AI companion toys could have long-term impacts on children’s well-being. Experts have raised that introducing AI toys that simulate friendship during early childhood could have a negative impact on a child’s social development as these toys could shape expectations of the human friends in their life – or become addictive replacements.

AI toys come with privacy and security concerns. Children may disclose a lot to a toy they view as a trusted friend, not realizing behind the toy can be multiple companies that are doing the listening and the talking. The more companies collect, store, and share children’s data, the higher the likelihood that data will eventually be exposed in a breach or hack and end up in the hands of scammers or other bad actors.

AI toys may lack sufficient parental controls.
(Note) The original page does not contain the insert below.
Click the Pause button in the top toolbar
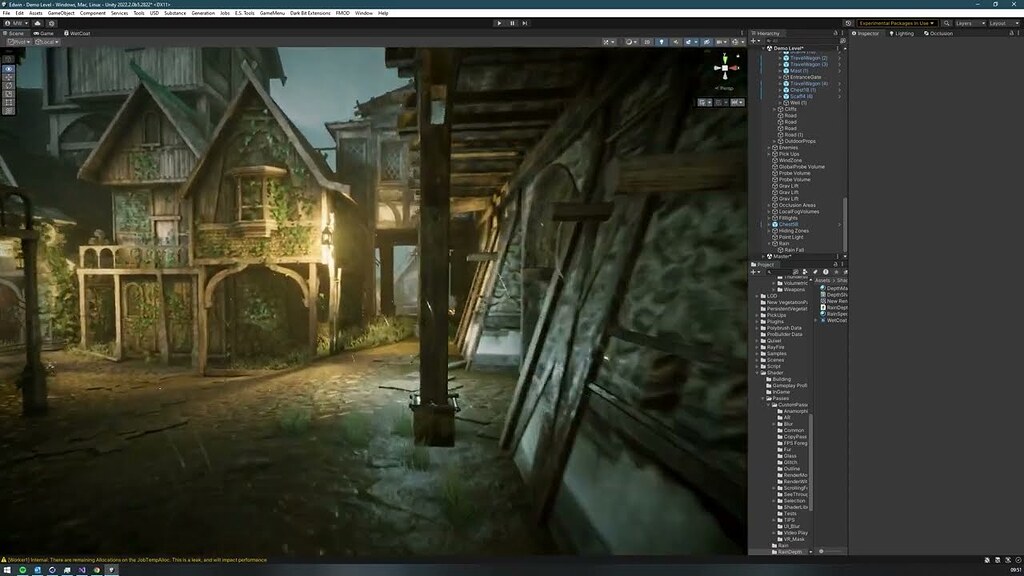The width and height of the screenshot is (1024, 576). click(x=512, y=23)
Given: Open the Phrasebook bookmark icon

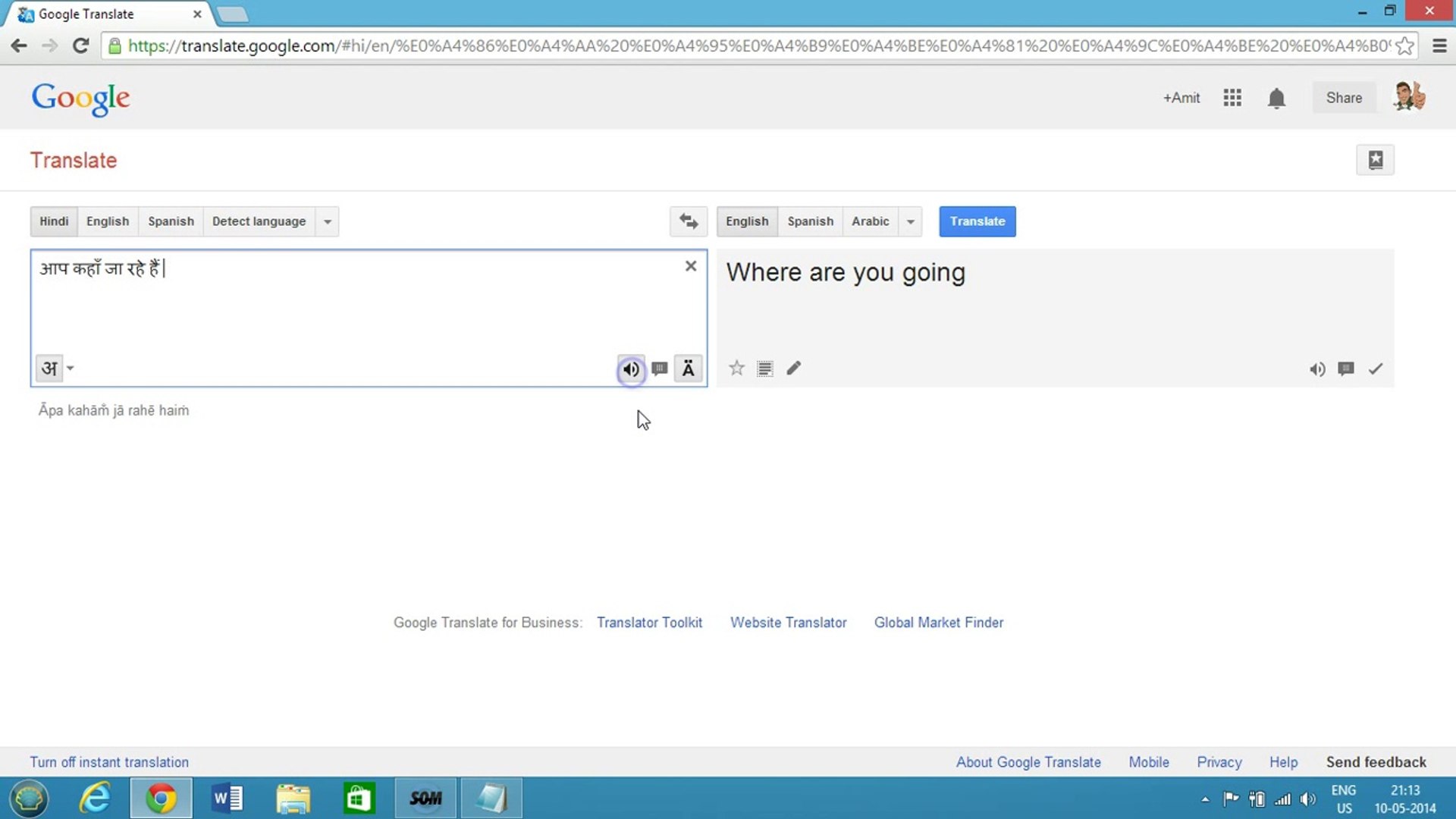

Parents should have the ability to set time limits and receive full transcripts of a child’s conversations with an AI toy. None of the toys we tested included the parental controls we think they should.

AI toys market themselves as educational, but that doesn’t mean they are. AI chatbots could have significant educational benefits, similar to personalized tutors. However, given the risks AI toys pose, it’s worth asking if the potential upsides outweigh the possible downsides.

Next steps for AI and children

Since AI is very likely to become part of childhood, it is important to understand the potential risks and introduce AI to children with wisdom and care. And it is up to companies to not design AI toys to be a child’s best friend; be more transparent about the models powering their toys and what they’re doing to ensure they’re safe for kids; and to provide parents with tools to help set boundaries around and monitor the use of AI toys.

R.J. Cross is the Director of Arizona PIRG Education Fund’s Don’t Sell My Data Campaign and author of AI comes to playtime: Artificial companions, real risks.